6. Il est constant que M. B a sollicité, le 6 septembre 2023, le renouvellement de son titre de séjour sur la plateforme de l'administration numérique pour les étrangers en France (ANEF) et qu'il s'est vu délivrer une attestation de dépôt en ligne, telle que prévue à l'article R. 432-15-1 du code de l'entrée et du séjour des étrangers et du droit d'asile ainsi qu'une attestation de prolongation d'instruction. Il résulte par ailleurs de l'instruction que le requérant s'est vu notifier, les 13 octobre 2023, 8 février 2024, 15 février 2024 et 19 juin 2024, via ce téléservice, plusieurs demandes pour compléter l'instruction de son dossier, la dernière portant sur la justification de la participation à l'entretien et à l'éducation de ses enfants et que ce dernier a utilisé ce téléservice pour communiquer un certain nombre de documents. Si sa demande a été clôturée le 26 juin 2024, c'est uniquement au motif qu'il a présenté un dossier incomplet et non parce qu'il ne parvenait pas à utiliser le téléservice ANEF. Il n'établit pas avoir ultérieurement tenté en vain d'utiliser à nouveau ledit téléservice pour présenter une nouvelle demande de titre de séjour. Dans ces conditions, la mesure sollicitée, qui tend à ce que la solution de substitution prévue à l'article R. 431-2 du code de l'entrée et du séjour des étrangers et du droit d'asile, soit mise en œuvre est dépourvue d'utilité. Par suite, il y a lieu de rejeter les conclusions à fin d'injonction et d'astreinte de la requête de M. B.

Sur les frais liés au litige :

7. En vertu des dispositions de l'article L. 761-1 du code de justice administrative, le tribunal ne peut pas faire bénéficier la partie tenue aux dépens ou la partie perdante du paiement par l'autre partie des frais qu'elle a exposés à l'occasion du litige soumis au juge. Les conclusions présentées à ce titre par M. B doivent, dès lors, être rejetées.

O R D O N N E :

Article 1er : M. B est admis, à titre provisoire, au bénéfice de l'aide juridictionnelle.

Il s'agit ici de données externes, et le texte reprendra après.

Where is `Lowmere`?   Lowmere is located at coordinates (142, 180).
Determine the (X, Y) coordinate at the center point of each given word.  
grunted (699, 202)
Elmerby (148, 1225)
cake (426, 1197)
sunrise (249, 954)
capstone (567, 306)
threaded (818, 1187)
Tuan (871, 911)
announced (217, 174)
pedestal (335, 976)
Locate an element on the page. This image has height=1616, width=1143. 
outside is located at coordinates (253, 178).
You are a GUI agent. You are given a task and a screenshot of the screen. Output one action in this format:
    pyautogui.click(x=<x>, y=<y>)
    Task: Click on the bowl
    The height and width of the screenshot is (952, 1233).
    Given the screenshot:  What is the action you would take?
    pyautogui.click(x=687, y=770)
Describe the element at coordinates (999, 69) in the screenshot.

Article 2 : La requête de M. B est rejetée.

Article 3 : La présente ordonnance sera notifiée à M. A B et au ministre de l'intérieur.

Copie en sera transmise pour information au préfet du Morbihan.

Fait à Rennes, le 22 octobre 2024.

Le juge des référés,

signé

F. Plumerault

La République mande et ordonne au ministre de l'intérieur en ce qui le concerne ou à tous commissaires de justice à ce requis en ce qui concerne les voies de droit commun, contre les parties privées, de pourvoir à l'exécution de la présente décision.